* _SUPPLIED MATERIAL_:
────

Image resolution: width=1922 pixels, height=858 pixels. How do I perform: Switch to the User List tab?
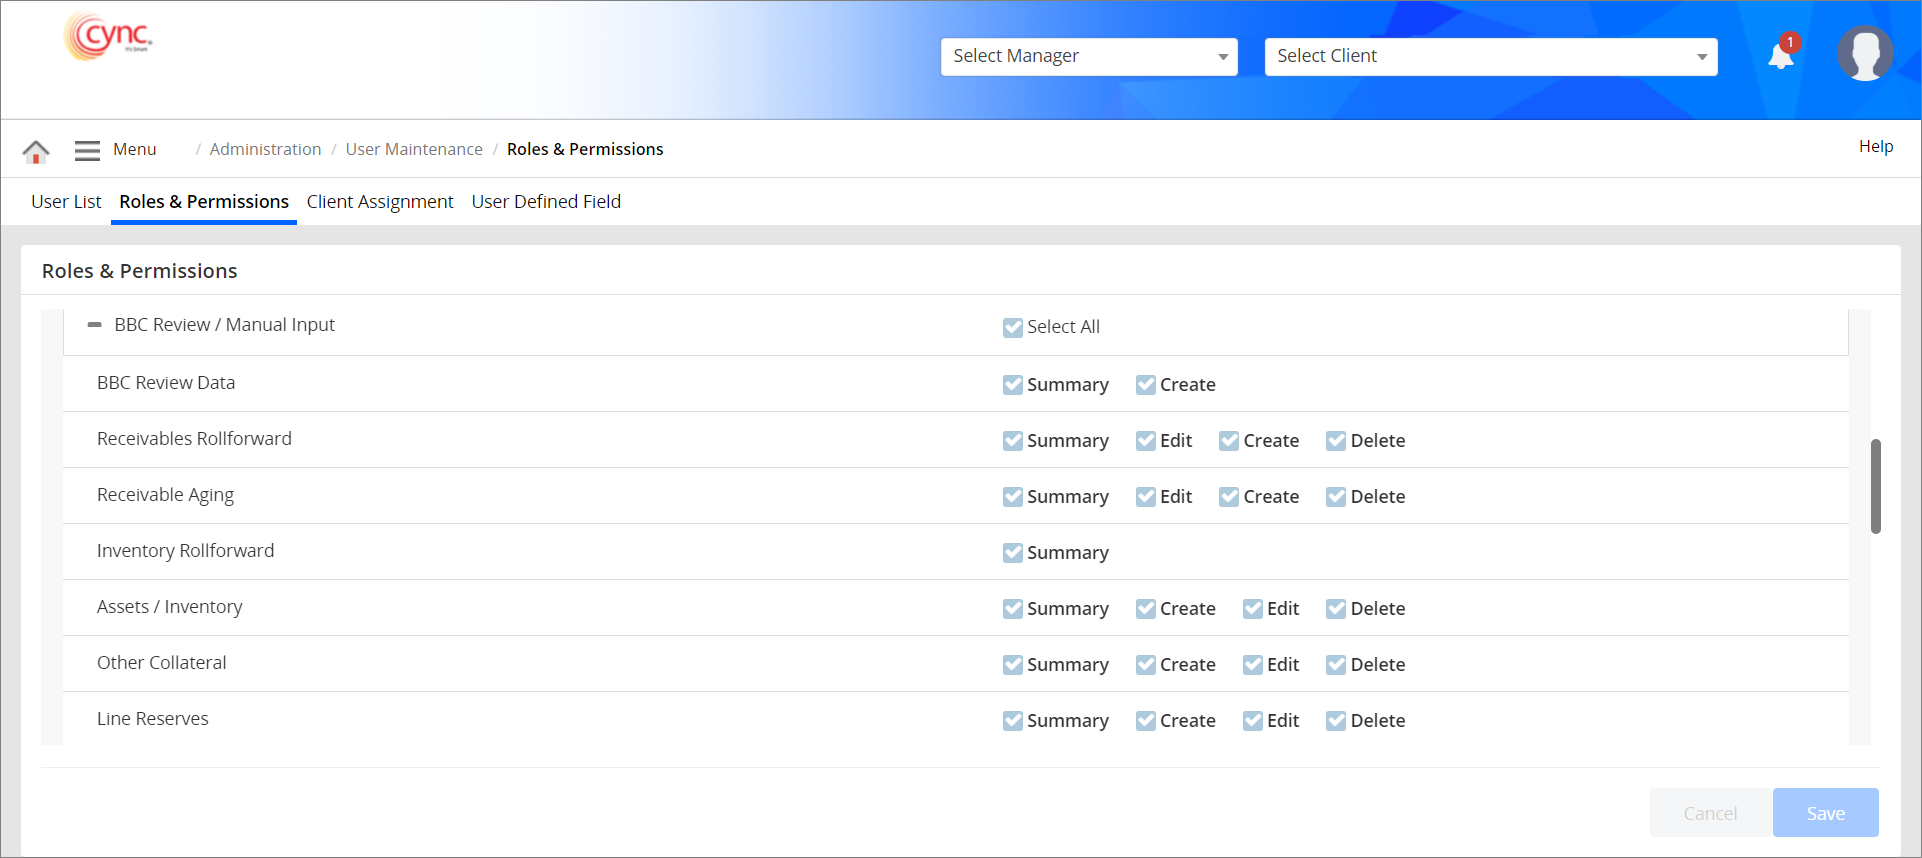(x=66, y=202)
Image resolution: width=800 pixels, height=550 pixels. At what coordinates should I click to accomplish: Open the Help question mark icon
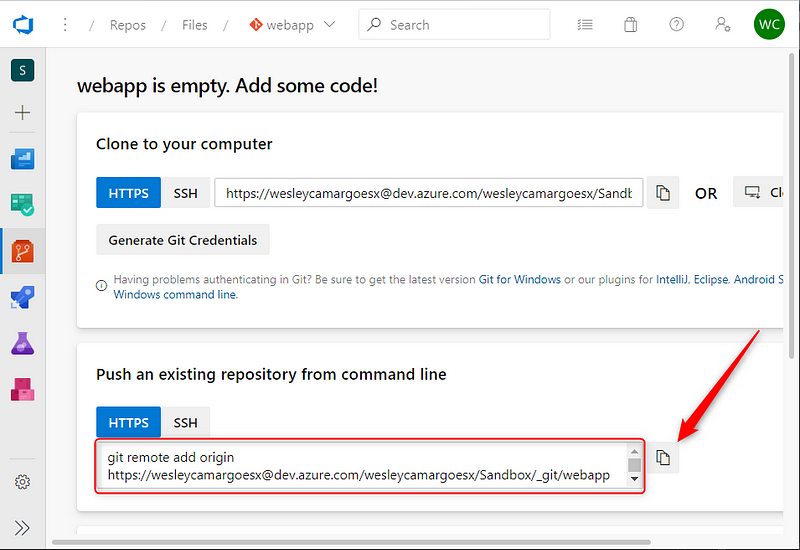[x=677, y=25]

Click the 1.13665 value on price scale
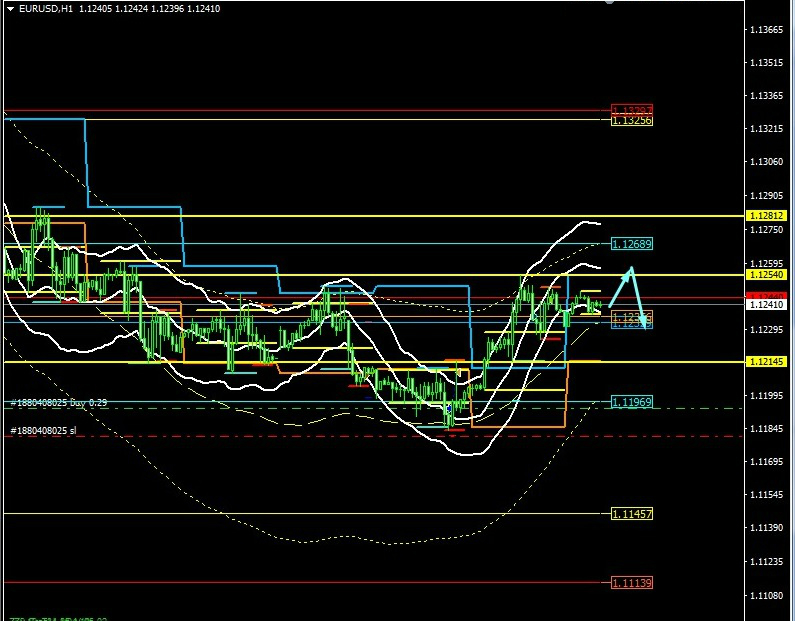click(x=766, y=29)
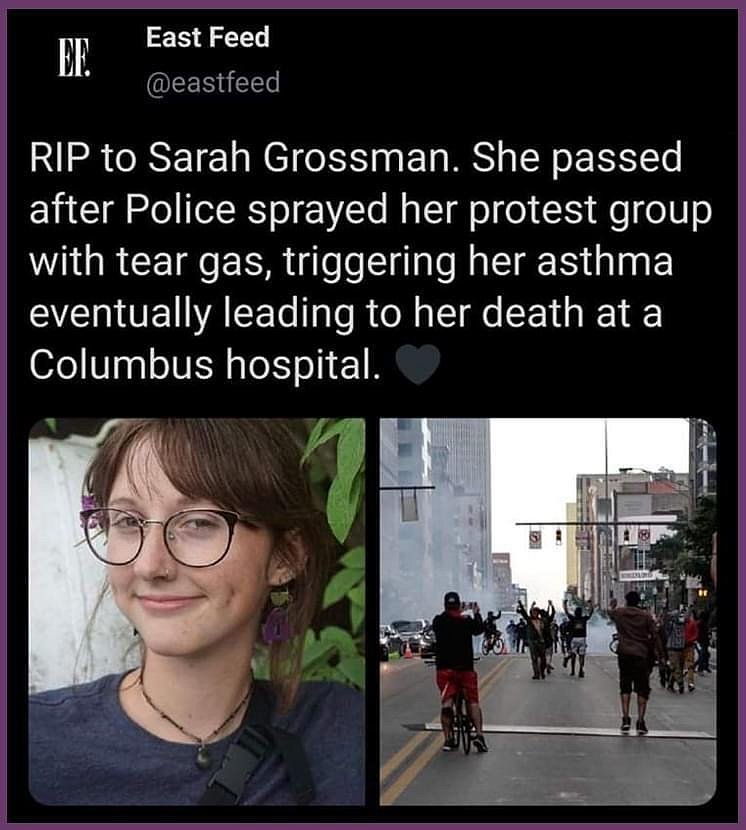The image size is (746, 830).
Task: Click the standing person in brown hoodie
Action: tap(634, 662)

────

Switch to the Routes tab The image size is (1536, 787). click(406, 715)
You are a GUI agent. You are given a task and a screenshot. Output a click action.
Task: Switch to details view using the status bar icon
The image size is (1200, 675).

────

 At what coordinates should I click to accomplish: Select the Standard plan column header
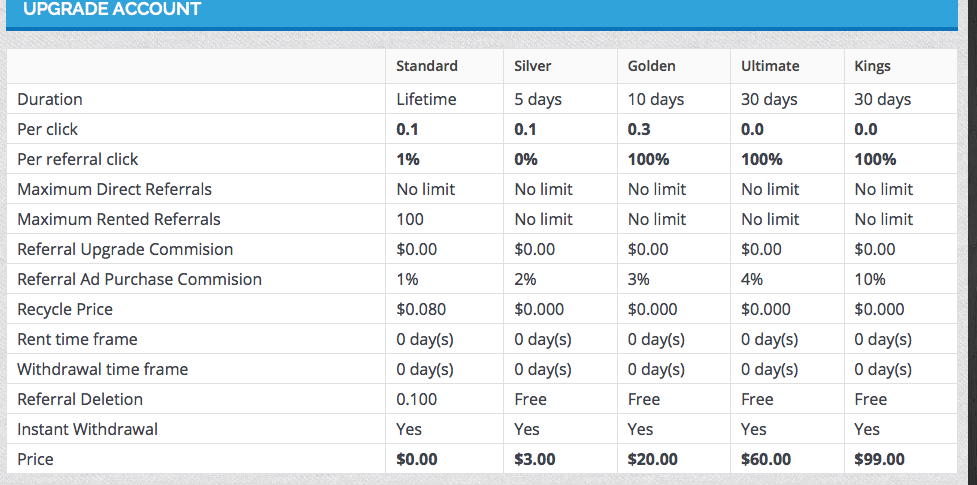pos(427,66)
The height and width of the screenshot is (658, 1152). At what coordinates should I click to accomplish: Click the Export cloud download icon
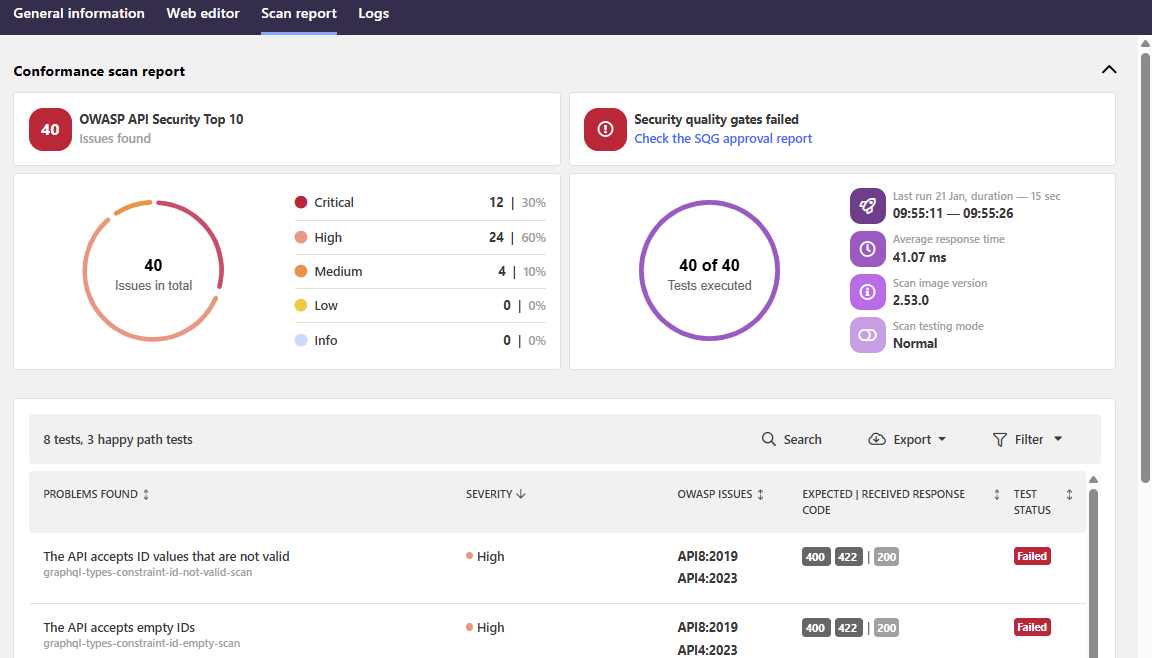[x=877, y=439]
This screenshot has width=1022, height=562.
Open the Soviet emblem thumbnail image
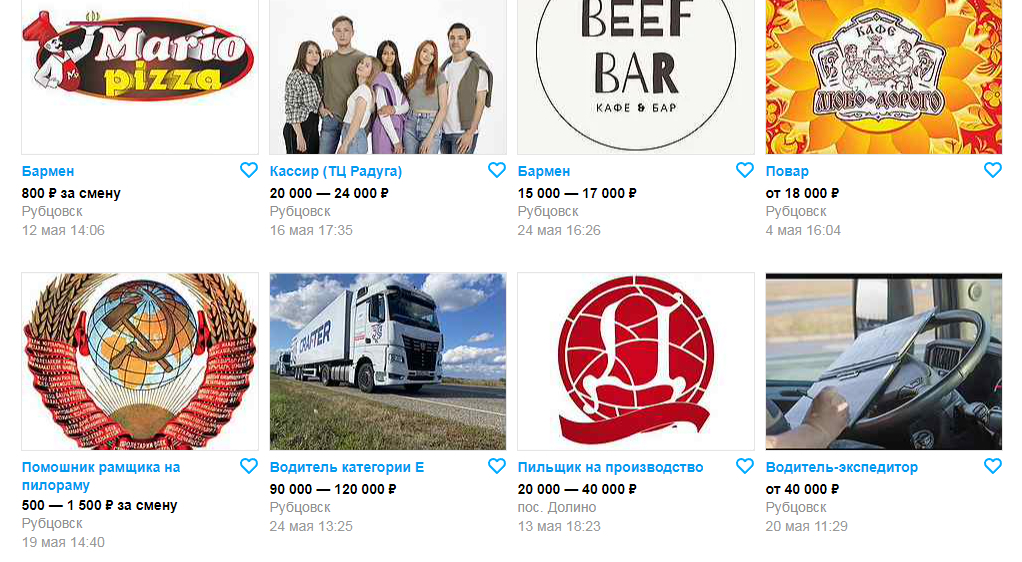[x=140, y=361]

────

* _DIRECTIONS_: Of the entries above, repeat exactly the lines between the line with "Switch to the Routes" and the line with "The image size is (1200, 675).", inclusive, and no others.

* _WORKED SOLUTION_:
Switch to the Routes tab The image size is (1536, 787). click(406, 715)
You are a GUI agent. You are given a task and a screenshot. Output a click action.
Task: Switch to details view using the status bar icon
The image size is (1200, 675).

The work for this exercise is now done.